110 points | by zdw 6 hours ago ago

51 comments

  • w10-1 6 minutes ago

    TIL the scale of bitcoin derivatives in 2020 (hence volatility): ~2T on 2B market activity. Jeepers!

    --- Starting in late 2020, as shown in The Economist's graphic, the spot market in Bitcoin became dwarfed by the derivatives markets. In the last month $1.7T of Bitcoin futures traded on unregulated exchanges, and $6.4B on regulated exchanges. Compare this with the $1.8B of the spot market in the same month. ---

  • roenxi 2 hours ago

    The Eyal & Sirer paper is pretty interesting - they basically point out that there is actually some game theory involved in when miners should reveal that they mined a block to compete most effectively with their fellows. If a pool can set up a situation where they mine a block and wait X seconds to reveal it, they can force other miners to waste X seconds of has power and gain an advantage.

    It looks like a result with complex implications - eg, maybe making it impossible for new miners to set up unless they have a meaningful advantage in operating costs instead of just parity with the entrenched players. It is hard to tell because market reality is a mess but if there is a meaningful strategic choice to be made beyond simply announcing a block when it is mined then there is a lot of room for weird equilibriums even if the paper's specific analysis turns out to have flaws.

    • mvkel 2 hours ago

      Isn't this the same thing as saying "if everyone just agrees that a dollar bill is actually just a piece of paper, USD becomes worthless"? Albeit at a smaller scale

      • ycombinatrix an hour ago

        I don't think it is the same thing. Everyone agrees that mining the next block is valuable.

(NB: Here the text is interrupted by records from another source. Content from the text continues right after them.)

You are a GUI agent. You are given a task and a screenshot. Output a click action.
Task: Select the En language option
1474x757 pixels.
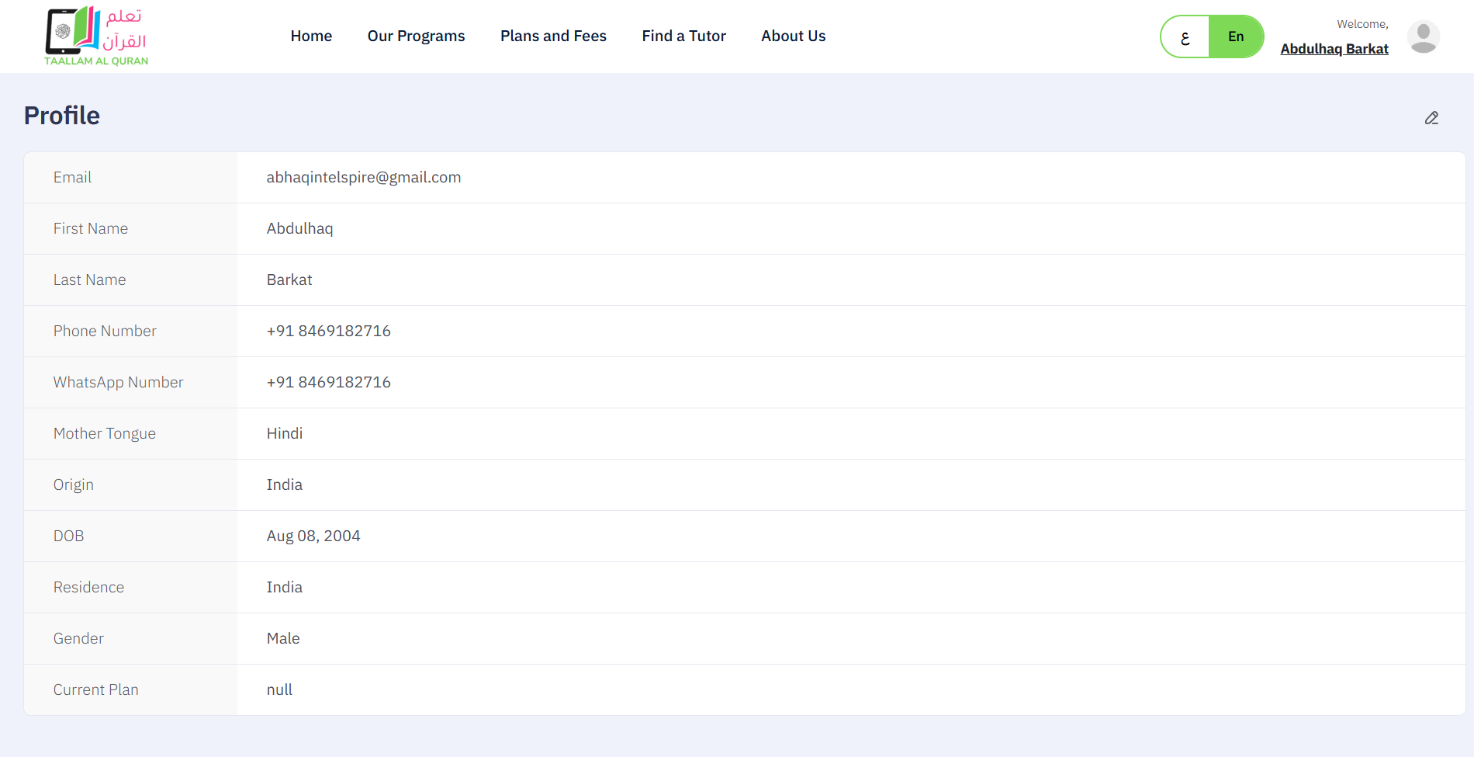coord(1235,36)
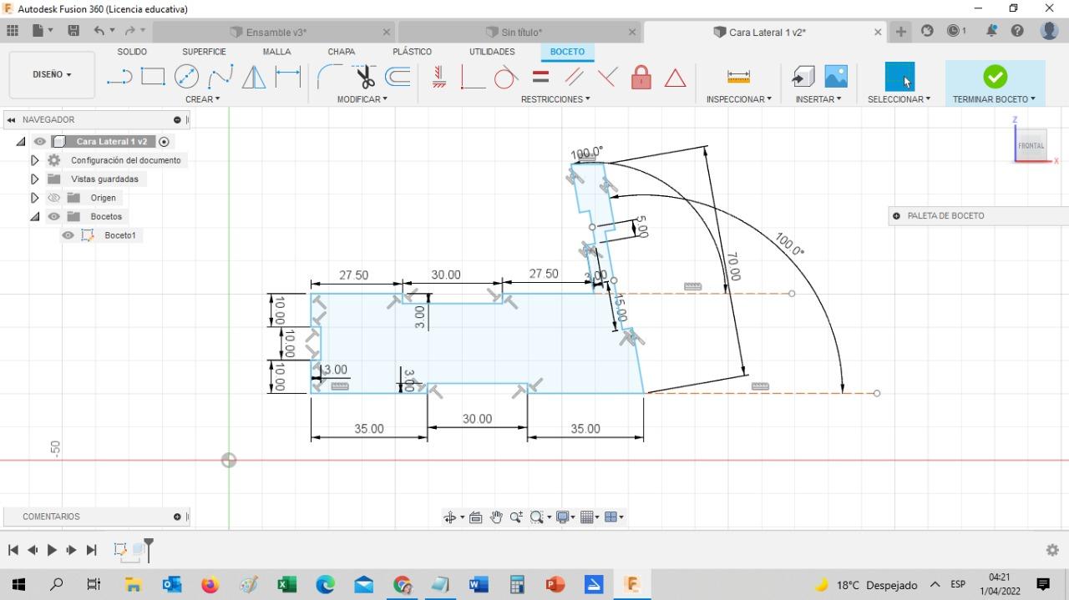Expand the Vistas guardadas tree node

(x=34, y=179)
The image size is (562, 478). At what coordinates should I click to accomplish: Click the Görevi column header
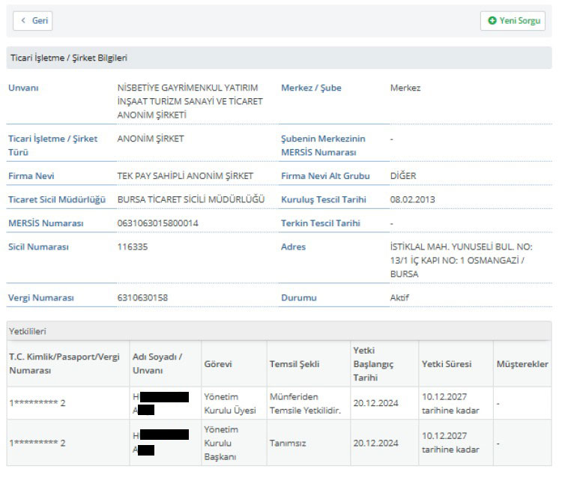pos(218,364)
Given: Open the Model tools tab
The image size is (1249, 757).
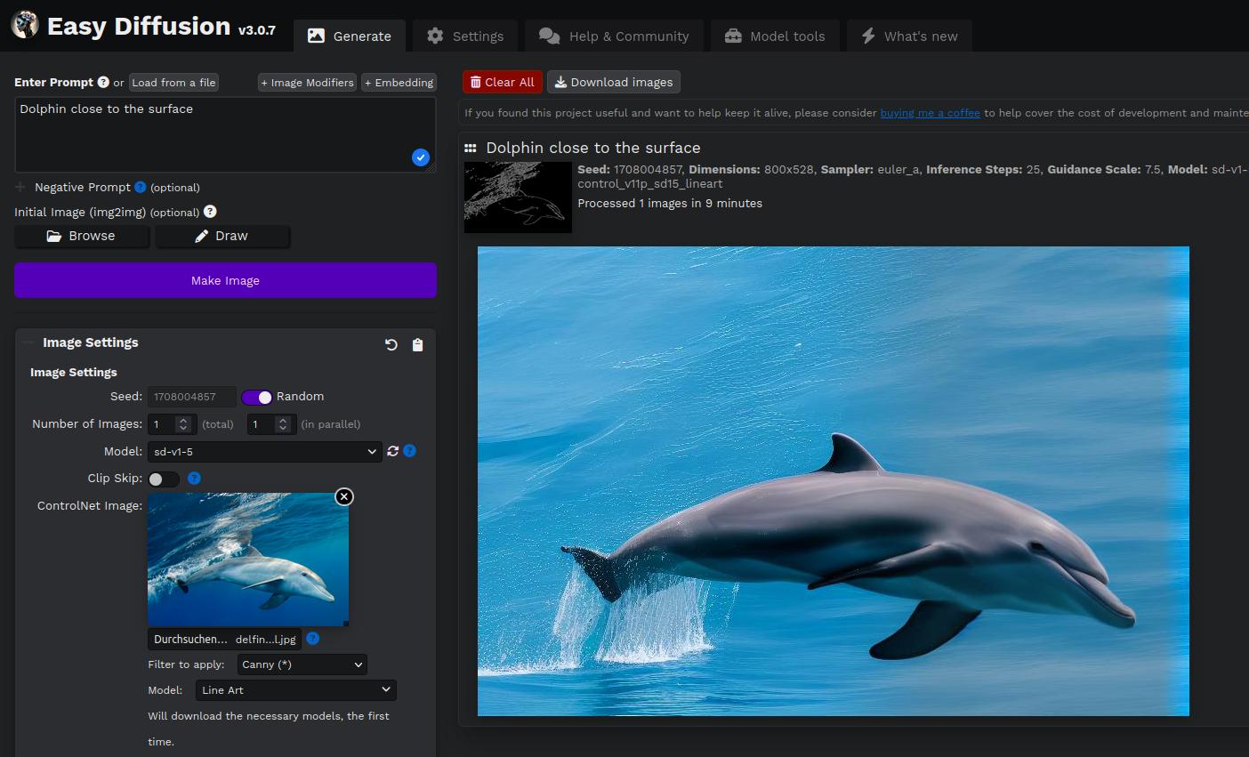Looking at the screenshot, I should point(775,36).
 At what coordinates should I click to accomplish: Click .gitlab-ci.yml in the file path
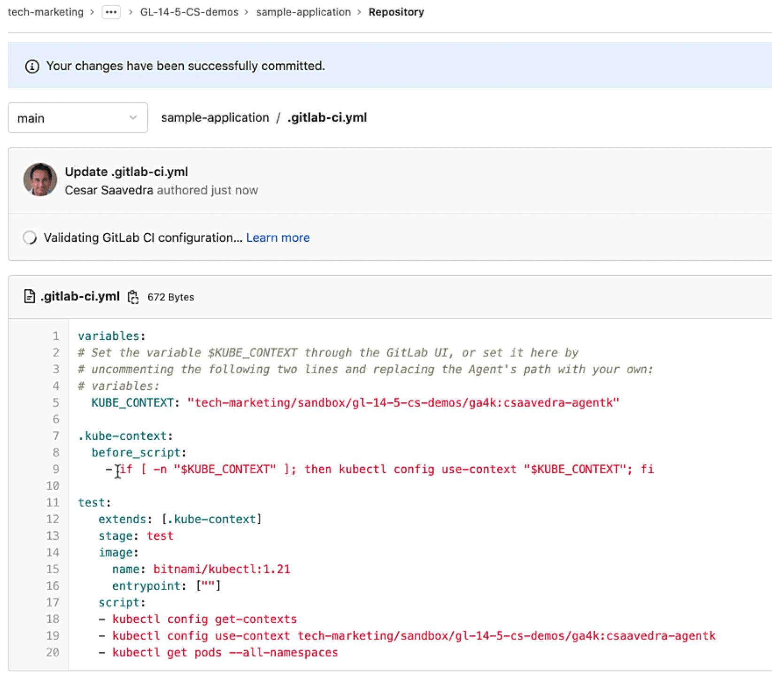coord(327,117)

        • cheschire an hour ago

          Unless they didn’t.

          There’s nothing inherently valuable about crypto beyond what value people assign to it in their minds.

          • krupan an hour ago

            Same with all money. Please research more before parroting this argument. You are not the first person to think of it.

            • jfengel 15 minutes ago

              Fiat money has a difference: an army. It is issued by a government which has the legitimate right to demand taxes, paid in their currency, and deprive you of life and liberty if you don't.

              Ultimately the populace could repudiate the whole social contract, which is also just consensus, but that's a far bigger deal than mere money.

            • cheschire an hour ago

              GP was arguing against GGP’s point and I was simply pointing out that the argument was hollow.

              What are you referring to with “research more”?

            • TylerE 26 minutes ago

              False. Gold and silver have intrinsic value beyond their use as currency.

              • jfengel 13 minutes ago

                True, but only a minuscule fraction of it is used for that purpose. If that were the sole source of its value, it would be worth pennies per once.

              • llmslave2 18 minutes ago

                Not for most people. They aren't going to smelt it down and use it to build electronics or jewelry.

                For most people the value is what they can receive for it in trade. Which holds for all money.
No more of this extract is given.